Operation Venetic was the major operation by multiple law enforcement agencies across the world to uncover and infiltrate EncroChat – the encrypted mobile phone network used by thousands of criminals to securely communicate (or so they thought).

Since 2016, the UK’s National Crime Agency (NCA) had been working with international law enforcement agencies to target EncroChat and other encrypted criminal communication platforms by sharing their technical expertise and intelligence.

In early 2020, this collaboration resulted in partners in France and the Netherlands infiltrating the platform. The data harvested from the network was shared to multiple law enforcement agencies via Europol.

Unbeknownst to its users, ever since the infiltration of the network, law enforcement agencies across the world have been monitoring their every move.

Massive network of criminals

According to the NCA, There were over 60,000 users of EncroChat worldwide and around 10,000 users in the UK – the sole use of the platform was for coordinating and planning the distribution of illicit commodities, money laundering and plotting to kill rival criminals.

How did it work?

EncroChat offered modified Android and BlackBerry devices with pre-installed encrypted applications for messaging, voice calls, and note-taking. The devices had a “panic button” feature to erase all data if the user felt that their

These devices, known as “carbon units,” had their GPS, camera, and microphone functions disabled for privacy.

The devices could also boot into a secret encrypted partition for secure communication through servers located in France.

The service cost €1,000 per device and €1,500 for a six-month contract.

EncroChat had resellers in Amsterdam, Rotterdam, Madrid, and Dubai, but operated as a secretive firm.

Encrochat capabilities

Crime gangs decimated

Since the infiltration of the EncroChat network, entire organised crime groups have been dismantled with 746 arrests being made and a large number of criminal assets seized including:

  • Over £54million in criminal cash
  • 77 firearms, including an AK47 assault rifle, sub machine guns, handguns, four grenades, and over 1,800 rounds of ammunition
  • More than two tonnes of Class A and B drugs
  • Over 28 million Etizolam pills (street Valium) from an illicit laboratory
  • 55 high value cars, and 73 luxury watches

It just keeps on giving

This month saw the the kingpin of one organised crime group that controlled one of the largest amphetamine laboratories ever found in the UK being jailed for 18 years.

John Keet, 42, of Chalfont St Giles in Buckinghamshire, invested profits from a long career dealing cocaine, cannabis and amphetamines into building and managing a huge laboratory on the outskirts of Redditch in the West Midlands.

The Laboratory was capable of producing 400 kilos of amphetamine per month, worth £2 million at wholesale and up to £10 million at street level.

The crime group run by Keet would then distribute the drugs to dealers in the West Midlands, London and Kent.

Back to schools

To enable the laboratory to run successfully, Keet paid for some of his gang members (Keith Davis & Andrew Gurney), to undergo chemistry training to enable them to operate the site.

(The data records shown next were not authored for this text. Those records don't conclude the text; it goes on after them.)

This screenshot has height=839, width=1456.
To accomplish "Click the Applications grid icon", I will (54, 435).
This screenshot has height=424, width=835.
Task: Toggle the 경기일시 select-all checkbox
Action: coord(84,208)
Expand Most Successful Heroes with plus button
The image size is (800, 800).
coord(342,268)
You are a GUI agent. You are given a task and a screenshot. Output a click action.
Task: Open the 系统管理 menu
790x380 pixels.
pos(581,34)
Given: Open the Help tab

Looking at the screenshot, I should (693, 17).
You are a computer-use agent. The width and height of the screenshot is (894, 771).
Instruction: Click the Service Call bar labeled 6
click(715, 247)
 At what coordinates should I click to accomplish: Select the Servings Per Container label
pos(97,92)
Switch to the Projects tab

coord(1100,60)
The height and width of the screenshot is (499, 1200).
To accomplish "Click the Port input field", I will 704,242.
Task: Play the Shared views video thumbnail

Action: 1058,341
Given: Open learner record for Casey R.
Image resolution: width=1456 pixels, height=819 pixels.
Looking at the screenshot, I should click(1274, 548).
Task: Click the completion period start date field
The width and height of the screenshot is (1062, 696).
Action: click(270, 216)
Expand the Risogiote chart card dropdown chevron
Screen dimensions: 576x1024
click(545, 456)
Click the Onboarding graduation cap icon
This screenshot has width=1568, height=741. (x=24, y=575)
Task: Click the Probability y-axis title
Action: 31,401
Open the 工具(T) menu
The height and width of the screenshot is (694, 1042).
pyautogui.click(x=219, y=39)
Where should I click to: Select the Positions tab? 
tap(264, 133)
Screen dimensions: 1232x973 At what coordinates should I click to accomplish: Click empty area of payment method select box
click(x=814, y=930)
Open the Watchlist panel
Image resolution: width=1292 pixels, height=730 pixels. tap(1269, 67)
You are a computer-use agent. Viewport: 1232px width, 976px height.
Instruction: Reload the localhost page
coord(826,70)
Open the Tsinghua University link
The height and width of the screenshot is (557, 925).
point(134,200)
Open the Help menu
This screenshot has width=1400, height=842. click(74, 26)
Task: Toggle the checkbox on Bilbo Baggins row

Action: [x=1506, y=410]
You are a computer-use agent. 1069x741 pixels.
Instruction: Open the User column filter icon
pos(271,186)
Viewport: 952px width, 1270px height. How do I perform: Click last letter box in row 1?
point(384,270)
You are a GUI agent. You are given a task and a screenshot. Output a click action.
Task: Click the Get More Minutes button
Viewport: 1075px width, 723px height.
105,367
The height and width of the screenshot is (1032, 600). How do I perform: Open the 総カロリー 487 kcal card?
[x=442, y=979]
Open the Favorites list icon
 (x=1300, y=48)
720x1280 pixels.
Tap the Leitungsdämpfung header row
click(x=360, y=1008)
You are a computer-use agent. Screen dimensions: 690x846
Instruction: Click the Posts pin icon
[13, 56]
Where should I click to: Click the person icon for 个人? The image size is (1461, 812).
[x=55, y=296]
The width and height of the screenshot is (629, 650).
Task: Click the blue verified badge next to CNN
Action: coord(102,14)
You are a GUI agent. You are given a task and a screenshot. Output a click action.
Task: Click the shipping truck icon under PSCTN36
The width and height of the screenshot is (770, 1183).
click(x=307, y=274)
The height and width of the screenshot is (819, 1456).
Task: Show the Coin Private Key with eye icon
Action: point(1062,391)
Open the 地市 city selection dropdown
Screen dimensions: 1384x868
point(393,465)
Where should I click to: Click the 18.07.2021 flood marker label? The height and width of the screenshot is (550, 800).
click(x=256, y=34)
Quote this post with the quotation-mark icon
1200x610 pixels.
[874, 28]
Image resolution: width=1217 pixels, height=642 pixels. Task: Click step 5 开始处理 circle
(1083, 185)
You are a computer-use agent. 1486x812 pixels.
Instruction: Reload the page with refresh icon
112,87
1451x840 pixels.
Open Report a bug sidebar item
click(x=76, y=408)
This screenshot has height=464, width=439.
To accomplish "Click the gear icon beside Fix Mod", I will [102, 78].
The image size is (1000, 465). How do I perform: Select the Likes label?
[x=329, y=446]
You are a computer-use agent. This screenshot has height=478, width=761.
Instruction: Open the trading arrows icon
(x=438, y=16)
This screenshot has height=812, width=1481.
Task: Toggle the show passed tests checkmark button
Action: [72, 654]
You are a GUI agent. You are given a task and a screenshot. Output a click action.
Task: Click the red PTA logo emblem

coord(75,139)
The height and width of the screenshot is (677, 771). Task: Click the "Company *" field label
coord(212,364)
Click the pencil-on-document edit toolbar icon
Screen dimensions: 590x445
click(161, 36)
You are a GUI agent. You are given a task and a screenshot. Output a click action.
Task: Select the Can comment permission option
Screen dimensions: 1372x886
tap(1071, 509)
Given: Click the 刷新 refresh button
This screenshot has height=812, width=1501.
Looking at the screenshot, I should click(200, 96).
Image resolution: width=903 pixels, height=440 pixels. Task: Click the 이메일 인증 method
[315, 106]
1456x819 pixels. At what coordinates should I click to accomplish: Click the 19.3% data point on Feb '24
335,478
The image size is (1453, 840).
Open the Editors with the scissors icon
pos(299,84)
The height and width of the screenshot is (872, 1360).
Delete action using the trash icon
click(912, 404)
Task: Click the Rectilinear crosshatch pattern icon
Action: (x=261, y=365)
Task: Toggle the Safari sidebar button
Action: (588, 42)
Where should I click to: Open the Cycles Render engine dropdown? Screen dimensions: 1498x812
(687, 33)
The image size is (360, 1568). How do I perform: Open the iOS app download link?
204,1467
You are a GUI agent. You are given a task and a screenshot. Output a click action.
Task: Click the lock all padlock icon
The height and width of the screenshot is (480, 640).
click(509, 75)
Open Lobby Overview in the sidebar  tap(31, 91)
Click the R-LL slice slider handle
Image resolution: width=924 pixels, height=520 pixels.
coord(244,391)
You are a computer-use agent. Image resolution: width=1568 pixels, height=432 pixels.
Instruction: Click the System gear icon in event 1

Gurney was known as ‘The Geek’ due to his specialist electrical installation and plumbing skills. He converted what had been a double garage outbuilding into the drugs laboratory with full electrical wiring and plumbing systems to control multiple drug-making stations. The equipment had been purchased by another gang member – Elliott Walker, 49, of Kidbrooke, south London.

Police investigations

In court, the judge and jurors were told that officers evidenced that work started on the lab in March 2020 and that the gang were ready to start producing drugs in May of that year.

The gang initially bought the amphetamine pre-cursor chemical – benzyl methyl ketone (BMK), but quickly realised it was more profitable to make it themselves, and set about extending the laboratory and training the gang members in chemistry.

Following weeks of surveillance, NCA officers raided the site in Ullenhall Lane, Henley-in-Arden, Warwickshire, on 27th April 2021, with assistance from Warwickshire Police.

Plumes of noxious fumes billowed from the outbuilding when it was opened by specialist crews from West Midlands Fire Service, who had to wait several hours before searching it due to the hazardous chemicals inside.

Waste products from the production process, which had been flushed into the sewerage system, had also contaminated a nearby field.

Convictions

The gang members were all arrested on suspicion of drug offences at their home addresses on the same day the factory was raided.

Davis and Gurney were convicted on 8th June 2022, following a 12-day trial, and were jailed for five years and six years and three months respectively on 10th June.

At a hearing on 21st September, the Court of Appeal ruled that the previous sentences were unduly lenient and a Judge increased them to 10 years each.

Walker pleaded guilty to conspiracy to producing class B drugs (amphetamine) on 17th September 2022 and was jailed for six years on 14th December.

On the 10th May 2023, at Kingston Crown Court, Keet pleaded guilty to all the charges faced and was jailed for 18 years.